Diagonalization and change of basis

[RicardoMP]

I have the following matrix given by a basis $\left|1\right\rangle$ and $\left|2\right\rangle$:
$\begin{bmatrix} E_0 &-A \\ -A & E_0 \end{bmatrix}$

Eventually I found the matrix eigenvalues $E_I=E_0-A$ and $E_{II}=E_0+A$ and eigenvectors $\left|I\right\rangle = \begin{bmatrix} \frac{1}{\sqrt{2}}\\ \frac{1}{\sqrt{2}} \end{bmatrix} and \left|II\right\rangle=\begin{bmatrix} \frac{1}{\sqrt{2}}\\ -\frac{1}{\sqrt{2}} \end{bmatrix}$.
I found out in the solutions of further problems that I can write these vectors as $\left|I\right\rangle=\frac{1}{\sqrt{2}}\left|1\right\rangle+\frac{1}{\sqrt{2}}\left|2\right\rangle$ and$\left|II\right\rangle=\frac{1}{\sqrt{2}}\left|1\right\rangle-\frac{1}{\sqrt{2}}\left|2\right\rangle$
But why do we assume that $\left|1\right\rangle= \begin{bmatrix} 1 \\ 0 \end{bmatrix}$ and $\left|2\right\rangle= \begin{bmatrix} 0 \\ 1 \end{bmatrix} ?$
Is this canonical basis, a basis of every matrix?

 

[Orodruin]

The column matrix representation of a state $\newcommand{\ket}[1]{\left| #1 \right\rangle} \ket{\psi}$ in a basis $\ket{1}$, $\ket{2}$ is given by
$$
\newcommand{\braket}[2]{\langle #1 | #2 \rangle}
\begin{pmatrix}
\braket{1}{\psi} \\ \braket{2}{\psi}
\end{pmatrix}
$$
so clearly, if you want to represent the state $\ket{1}$ in this matrix representation, you would get
$$
\begin{pmatrix}
\braket{1}{1} \\ \braket{2}{1}
\end{pmatrix} = \begin{pmatrix} 1 \\ 0 \end{pmatrix}
$$

 

[StoneTemplePython]

to be crystal clear, you have real symmetric matrix, with eigenvectors

$\mathbf v_1 \propto \begin{bmatrix} 1\\ 1 \end{bmatrix}$

and

$\mathbf v_2 \propto \begin{bmatrix} 1\\ -1 \end{bmatrix}$

these are orthogonal to each other.

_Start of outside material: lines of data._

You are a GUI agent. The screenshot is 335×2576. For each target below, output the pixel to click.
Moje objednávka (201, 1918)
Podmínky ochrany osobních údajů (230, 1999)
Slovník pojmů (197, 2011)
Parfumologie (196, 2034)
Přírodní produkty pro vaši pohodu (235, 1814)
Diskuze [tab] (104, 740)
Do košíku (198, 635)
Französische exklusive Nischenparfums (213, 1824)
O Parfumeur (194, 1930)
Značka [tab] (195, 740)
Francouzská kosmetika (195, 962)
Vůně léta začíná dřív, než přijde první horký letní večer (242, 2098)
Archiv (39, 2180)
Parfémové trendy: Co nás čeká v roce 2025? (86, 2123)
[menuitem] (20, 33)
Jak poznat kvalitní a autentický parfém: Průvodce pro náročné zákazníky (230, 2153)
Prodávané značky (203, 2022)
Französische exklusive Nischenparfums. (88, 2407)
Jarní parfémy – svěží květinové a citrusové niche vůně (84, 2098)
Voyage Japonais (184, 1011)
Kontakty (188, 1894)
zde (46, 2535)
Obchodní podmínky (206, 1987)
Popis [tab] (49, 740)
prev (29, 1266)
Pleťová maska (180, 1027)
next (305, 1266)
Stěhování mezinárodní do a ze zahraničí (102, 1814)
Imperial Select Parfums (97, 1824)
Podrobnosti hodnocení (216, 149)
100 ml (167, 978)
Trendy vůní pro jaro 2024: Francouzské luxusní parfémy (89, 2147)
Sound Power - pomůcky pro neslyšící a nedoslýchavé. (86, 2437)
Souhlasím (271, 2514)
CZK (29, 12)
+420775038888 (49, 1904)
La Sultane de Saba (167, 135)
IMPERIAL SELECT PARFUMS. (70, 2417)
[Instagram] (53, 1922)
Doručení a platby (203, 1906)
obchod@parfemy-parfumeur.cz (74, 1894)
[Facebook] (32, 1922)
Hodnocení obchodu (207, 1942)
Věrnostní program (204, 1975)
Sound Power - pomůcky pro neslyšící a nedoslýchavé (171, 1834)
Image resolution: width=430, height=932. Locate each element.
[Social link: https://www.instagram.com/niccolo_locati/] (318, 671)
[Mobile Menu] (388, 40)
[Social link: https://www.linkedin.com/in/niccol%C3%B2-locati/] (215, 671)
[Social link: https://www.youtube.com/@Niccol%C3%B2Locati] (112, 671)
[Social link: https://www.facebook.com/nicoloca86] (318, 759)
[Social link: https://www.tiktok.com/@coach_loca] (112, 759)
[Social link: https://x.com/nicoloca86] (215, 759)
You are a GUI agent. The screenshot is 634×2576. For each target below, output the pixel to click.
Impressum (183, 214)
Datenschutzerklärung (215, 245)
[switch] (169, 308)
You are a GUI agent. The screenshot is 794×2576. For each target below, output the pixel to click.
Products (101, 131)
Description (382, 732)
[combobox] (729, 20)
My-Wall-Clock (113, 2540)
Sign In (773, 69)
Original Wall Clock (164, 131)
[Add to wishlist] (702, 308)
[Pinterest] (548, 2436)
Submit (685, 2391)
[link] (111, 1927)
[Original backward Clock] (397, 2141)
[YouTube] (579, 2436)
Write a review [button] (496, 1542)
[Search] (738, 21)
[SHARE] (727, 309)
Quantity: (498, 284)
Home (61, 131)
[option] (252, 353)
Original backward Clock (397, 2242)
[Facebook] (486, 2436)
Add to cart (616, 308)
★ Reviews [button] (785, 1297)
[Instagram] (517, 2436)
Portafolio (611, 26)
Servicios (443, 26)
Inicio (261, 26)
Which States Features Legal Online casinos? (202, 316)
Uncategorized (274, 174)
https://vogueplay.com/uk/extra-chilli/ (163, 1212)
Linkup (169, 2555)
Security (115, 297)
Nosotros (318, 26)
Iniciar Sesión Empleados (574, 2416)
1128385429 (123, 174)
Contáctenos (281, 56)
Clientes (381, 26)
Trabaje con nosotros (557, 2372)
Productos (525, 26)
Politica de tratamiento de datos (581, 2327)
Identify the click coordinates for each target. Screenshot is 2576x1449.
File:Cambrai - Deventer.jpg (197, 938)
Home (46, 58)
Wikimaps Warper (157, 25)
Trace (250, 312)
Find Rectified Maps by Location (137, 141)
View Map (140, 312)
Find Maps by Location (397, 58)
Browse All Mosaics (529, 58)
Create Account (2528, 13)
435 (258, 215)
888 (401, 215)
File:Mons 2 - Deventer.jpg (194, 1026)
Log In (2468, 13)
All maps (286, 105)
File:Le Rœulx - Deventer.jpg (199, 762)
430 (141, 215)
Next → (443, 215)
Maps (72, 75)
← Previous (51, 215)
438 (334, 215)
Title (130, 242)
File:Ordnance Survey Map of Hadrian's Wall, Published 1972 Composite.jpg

If you choose to scale each by $\frac{1}{\sqrt{2}}$ then you may call them orthonormal -- in general this is extremely desirable and hence that is why it was rescaled.

But why do we assume that $\left|1\right\rangle= \begin{bmatrix} 1 \\ 0 \end{bmatrix}$ and $\left|2\right\rangle= \begin{bmatrix} 0 \\ 1 \end{bmatrix} ?$

This appears to be a question about conventions in the use of Dirac Notation, which is not a math question but something for the QM forums.

In general the use of standard basis vectors' coordinates is a common approach when dealing in finite dimensons. Technically for a relevant canonical form you'd look to the Jordan Canonical Form. I don't think using coordinates of the standard basis is canonical per se in math, but again your questions seems to be more about QM conventions than math.

 

[vanhees71]

No, it's an abuse of notation. A ket is an abstract vector, independent of any basis. Column vectors always refer to a basis. Obviously tacitly you assumed that the basis to use should be $\{|1 \rangle,|2 \rangle \}$. Of course the components of the basis vectors wrt. this basis itself are the "canonical basis" vectors of $\mathbb{C}^n$ (in your case $n=2$).